Garcia on Steel 4/28/70 Photo: M. Parrish
The New Riders began their set with an energetic version of Chuck Berry’s “Brown Eyed Handsome Man” sung by the diminutive, mustachioed Dawson, center stage (or racketball court), who kept time with his Guild acoustic guitar. This was my first encounter with lead guitarist David Nelson, and his Nashville licks from his hot-rodded Telecaster were as much a defining element of the early New Riders as Garcia’s inimitable take on the pedal steel. Bassist Dave Torbert, presumably only a few weeks into his term in the band, was still a tentative presence, playing solid bass and adding harmony vocals when the occasion demanded. Off to stage right was Hart, wearing a Giant’s cap and the epitome of a laid back drummer, in sharp contrast to his often furious onstage presence with the Dead.  Wedged in between Hart and Dawson was Garcia, rapturously hunched over his pedal steel and sporting a few days of growth towards the latest incarnation of his trademark beard.

Mickey Hart 4/28/70 Photo: M. Parrish
I don’t have a detailed set list for the show, but it did feature a number of Dawson originals, including ”Henry,” “Louisiana Lady,” and “Glendale Train” alongside country classics like “Truck Drivin’ Man,” “Dim Lights, Thick Smoke, and Loud, Loud Music” and “Tonight the Bottle Let Me Down.” As the afternoon shadows grew long, I had to beat a retreat back to Palo Alto, so I don’t know just how long the Riders played, or what other gems they might have pulled out.

Thirteen months later, the New Riders were again booked to play at Peninsula, for a Friday afternoon gig preceding their much more substantial payday at Winterland later in the evening. I was scheduled to attend the Dead/NRPS show that evening, but couldn’t resist the opportunity to see the band in this intimate setting once more. For the 1971 gig, the powers that be at Peninsula had the bands set up on the deck at the front of the main building of the school. Again, a relatively obscure rock band opened the show. With a nod to Garcia, they opened their set with a speedy rendition of the Dead’s first album arrangement of “Cold Rain and Snow.”

Marmaduke 5/28/71 Photo: M. Parrish
New Riders 5/28/71 Photo M. Parrish
When the Riders set up, consipuous in its absence was Garcia’s pedal steel rig. Once the band took the stage, we were informed that Garcia was under the weather and had chosen to rest up for the evening’s show rather than schlepping down to Menlo Park for a few hours.
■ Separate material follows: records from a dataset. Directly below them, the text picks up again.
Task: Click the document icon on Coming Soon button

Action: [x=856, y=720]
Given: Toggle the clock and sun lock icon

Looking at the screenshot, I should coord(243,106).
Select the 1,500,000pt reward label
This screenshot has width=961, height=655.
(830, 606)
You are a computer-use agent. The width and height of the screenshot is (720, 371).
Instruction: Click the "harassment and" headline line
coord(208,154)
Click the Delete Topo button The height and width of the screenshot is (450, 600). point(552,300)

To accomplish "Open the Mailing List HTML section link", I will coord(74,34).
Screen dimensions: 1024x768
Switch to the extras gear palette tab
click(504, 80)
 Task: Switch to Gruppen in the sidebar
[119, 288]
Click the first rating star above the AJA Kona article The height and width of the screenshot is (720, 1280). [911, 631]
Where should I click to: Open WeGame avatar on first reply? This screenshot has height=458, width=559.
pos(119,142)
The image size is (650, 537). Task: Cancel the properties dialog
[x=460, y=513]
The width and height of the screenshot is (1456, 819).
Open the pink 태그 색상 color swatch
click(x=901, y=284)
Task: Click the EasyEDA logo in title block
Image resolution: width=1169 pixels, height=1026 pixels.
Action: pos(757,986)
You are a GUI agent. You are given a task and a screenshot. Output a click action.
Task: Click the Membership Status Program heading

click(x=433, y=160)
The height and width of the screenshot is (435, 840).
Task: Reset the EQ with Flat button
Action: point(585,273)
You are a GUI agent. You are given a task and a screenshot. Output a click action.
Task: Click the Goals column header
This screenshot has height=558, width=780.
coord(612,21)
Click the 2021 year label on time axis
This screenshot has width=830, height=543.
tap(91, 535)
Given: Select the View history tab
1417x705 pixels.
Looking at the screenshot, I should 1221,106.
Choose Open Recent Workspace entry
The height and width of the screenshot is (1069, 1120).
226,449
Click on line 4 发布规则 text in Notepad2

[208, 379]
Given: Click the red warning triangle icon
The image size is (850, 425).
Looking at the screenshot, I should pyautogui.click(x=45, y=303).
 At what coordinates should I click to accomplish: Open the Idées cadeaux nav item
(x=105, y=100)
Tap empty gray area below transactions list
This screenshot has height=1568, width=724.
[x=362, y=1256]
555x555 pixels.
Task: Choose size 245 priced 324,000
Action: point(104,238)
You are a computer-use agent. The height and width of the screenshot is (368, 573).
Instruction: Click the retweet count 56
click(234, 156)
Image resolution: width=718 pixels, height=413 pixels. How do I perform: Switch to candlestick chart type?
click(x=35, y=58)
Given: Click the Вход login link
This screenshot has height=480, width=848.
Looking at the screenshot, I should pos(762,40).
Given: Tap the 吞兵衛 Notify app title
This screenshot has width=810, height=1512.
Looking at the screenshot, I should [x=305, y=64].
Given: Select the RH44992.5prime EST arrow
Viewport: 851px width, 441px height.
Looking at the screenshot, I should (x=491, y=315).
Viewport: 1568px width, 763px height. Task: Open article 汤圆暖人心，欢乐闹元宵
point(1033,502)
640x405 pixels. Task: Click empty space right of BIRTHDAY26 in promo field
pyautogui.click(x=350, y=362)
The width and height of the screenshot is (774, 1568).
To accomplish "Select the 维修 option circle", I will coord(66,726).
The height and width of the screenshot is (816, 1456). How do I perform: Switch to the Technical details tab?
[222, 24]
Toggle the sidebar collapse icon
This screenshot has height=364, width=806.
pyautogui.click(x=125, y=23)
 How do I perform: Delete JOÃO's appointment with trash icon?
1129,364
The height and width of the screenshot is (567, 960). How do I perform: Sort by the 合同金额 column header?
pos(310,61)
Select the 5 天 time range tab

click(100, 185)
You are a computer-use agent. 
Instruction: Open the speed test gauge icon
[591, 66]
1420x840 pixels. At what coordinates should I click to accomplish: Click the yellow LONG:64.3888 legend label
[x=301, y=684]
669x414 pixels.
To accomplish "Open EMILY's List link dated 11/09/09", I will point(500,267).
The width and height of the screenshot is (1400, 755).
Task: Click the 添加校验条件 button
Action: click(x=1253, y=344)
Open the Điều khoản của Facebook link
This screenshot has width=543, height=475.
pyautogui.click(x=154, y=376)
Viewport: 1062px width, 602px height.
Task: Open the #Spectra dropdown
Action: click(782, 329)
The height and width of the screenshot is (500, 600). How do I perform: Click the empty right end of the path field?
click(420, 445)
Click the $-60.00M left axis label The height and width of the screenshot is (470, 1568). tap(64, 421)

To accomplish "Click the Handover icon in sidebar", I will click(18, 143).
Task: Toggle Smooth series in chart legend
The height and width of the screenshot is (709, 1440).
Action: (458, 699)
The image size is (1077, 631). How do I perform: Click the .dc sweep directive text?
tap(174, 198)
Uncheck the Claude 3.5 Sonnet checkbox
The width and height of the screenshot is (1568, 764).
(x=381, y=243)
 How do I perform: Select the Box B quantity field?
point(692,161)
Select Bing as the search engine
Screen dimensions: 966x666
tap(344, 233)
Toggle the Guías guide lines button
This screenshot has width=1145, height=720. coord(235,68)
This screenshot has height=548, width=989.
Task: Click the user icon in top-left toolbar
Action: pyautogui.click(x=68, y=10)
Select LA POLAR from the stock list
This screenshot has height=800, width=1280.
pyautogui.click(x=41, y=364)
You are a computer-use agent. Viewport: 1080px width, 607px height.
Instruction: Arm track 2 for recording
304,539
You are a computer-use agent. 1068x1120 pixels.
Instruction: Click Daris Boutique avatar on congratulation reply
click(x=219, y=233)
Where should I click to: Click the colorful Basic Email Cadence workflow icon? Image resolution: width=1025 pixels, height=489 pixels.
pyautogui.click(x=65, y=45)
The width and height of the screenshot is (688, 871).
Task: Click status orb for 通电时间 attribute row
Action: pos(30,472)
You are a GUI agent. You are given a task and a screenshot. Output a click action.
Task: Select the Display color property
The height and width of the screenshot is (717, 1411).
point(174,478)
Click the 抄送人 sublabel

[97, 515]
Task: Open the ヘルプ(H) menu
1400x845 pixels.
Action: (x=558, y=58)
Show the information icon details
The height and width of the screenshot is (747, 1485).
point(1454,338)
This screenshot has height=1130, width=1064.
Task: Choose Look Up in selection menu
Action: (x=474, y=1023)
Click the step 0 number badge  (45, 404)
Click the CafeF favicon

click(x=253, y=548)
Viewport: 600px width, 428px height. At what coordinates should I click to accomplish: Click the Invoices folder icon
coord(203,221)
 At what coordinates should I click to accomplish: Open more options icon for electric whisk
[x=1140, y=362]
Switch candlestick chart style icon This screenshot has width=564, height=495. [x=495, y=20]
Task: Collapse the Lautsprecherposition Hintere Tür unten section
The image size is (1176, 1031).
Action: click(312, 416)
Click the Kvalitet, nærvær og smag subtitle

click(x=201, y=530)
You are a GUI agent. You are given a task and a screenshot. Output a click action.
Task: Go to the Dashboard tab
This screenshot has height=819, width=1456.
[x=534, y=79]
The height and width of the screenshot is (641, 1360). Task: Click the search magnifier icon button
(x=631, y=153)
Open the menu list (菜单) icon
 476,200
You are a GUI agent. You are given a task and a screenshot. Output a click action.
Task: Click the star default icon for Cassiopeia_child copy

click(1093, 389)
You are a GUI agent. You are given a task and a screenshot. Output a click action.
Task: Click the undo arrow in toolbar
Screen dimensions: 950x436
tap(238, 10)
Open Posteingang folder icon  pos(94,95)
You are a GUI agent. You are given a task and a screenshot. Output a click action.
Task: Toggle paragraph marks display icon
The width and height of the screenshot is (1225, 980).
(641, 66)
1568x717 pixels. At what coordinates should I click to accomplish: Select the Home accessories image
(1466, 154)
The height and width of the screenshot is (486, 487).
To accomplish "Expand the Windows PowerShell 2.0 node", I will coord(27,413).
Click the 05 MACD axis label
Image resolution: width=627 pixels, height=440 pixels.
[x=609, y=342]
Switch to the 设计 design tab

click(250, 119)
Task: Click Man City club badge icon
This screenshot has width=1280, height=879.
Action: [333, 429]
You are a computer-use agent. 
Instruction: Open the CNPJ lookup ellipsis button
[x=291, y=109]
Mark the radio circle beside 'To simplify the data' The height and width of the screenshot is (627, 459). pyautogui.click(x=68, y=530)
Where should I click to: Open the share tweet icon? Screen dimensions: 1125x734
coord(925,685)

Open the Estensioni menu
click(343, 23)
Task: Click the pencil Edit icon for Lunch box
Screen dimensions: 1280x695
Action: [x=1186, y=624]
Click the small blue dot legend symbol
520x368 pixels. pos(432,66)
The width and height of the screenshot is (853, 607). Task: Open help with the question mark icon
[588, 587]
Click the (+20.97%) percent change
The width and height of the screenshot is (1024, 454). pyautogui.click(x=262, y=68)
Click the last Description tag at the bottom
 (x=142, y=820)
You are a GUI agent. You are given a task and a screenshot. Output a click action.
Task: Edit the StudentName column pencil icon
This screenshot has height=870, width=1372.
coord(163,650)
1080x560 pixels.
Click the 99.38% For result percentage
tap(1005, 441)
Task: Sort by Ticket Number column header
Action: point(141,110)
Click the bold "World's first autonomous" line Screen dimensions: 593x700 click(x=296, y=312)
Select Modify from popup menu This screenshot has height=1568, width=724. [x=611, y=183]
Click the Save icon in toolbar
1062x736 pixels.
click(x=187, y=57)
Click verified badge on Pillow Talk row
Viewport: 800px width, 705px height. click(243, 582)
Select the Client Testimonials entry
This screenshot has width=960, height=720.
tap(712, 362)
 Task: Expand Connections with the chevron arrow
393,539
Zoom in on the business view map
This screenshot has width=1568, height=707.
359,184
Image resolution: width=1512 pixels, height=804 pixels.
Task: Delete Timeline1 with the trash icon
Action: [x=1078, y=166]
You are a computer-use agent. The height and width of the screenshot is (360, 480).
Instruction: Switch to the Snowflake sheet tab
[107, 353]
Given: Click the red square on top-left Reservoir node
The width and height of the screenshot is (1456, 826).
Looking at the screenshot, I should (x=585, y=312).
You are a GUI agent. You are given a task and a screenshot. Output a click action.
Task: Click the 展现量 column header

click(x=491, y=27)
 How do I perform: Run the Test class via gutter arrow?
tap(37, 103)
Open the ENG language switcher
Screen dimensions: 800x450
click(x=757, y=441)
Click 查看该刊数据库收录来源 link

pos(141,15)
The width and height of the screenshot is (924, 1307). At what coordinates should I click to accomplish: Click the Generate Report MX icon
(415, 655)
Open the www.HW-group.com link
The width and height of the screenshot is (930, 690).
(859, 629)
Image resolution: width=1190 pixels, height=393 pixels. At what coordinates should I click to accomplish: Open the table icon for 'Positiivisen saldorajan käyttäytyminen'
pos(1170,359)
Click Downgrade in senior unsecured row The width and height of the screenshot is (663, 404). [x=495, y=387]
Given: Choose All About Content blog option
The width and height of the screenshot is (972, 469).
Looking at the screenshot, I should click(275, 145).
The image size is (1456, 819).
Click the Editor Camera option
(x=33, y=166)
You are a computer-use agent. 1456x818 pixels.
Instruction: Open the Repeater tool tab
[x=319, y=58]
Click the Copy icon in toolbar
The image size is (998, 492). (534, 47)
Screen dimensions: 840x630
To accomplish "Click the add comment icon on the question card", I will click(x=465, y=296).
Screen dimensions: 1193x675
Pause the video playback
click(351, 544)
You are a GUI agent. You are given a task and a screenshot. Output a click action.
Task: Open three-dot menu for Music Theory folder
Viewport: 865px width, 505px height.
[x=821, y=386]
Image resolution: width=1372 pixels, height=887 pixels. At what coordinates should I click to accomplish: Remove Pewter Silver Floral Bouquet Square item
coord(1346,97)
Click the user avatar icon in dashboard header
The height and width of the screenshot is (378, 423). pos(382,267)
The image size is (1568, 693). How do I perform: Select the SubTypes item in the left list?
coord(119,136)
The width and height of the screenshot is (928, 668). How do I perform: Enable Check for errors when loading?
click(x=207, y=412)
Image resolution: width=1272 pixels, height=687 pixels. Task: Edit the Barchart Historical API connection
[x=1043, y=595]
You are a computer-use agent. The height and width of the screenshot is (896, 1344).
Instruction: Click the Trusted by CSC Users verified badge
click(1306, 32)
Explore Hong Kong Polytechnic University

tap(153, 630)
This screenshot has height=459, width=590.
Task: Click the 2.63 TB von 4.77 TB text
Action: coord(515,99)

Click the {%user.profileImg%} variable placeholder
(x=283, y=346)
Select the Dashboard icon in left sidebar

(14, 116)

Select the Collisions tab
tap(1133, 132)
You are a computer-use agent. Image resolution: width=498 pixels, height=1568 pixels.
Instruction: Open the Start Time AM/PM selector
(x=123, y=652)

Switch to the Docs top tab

Thus we heard one of the very few New Riders gigs of that era without a pedal steel player. By this time, I had probably heard the New Riders a half dozen times, and their afternoon set held few surprises other than the absence of their steel guitarist. Dawson was shaggier, and was now playing electric rather than acoustic guitar. Spencer Dryden was a dynamic presence on drums, and Torbert was a much more commanding presence on bass and vocals. Because of the logistics involved in going home, picking up my dad, and driving to Winterland, I again missed the end of the Riders set. The drive up to the city turned out to be for naught, as Garcia’s illness had deepened, and the Friday Dead show was cancelled and rescheduled until Sunday evening. We did get to the Sunday show, missing the legendary Saturday show where much of the audience was dosed by some spiked Kool Aid. As far as I know, the 1971 gig was the last time the New Riders played at Peninsula School, and Garcia’s tenure with the band was only to last a few more months. These two shows provided great opportunities to hear the group up close, in their formative stages as a touring entity.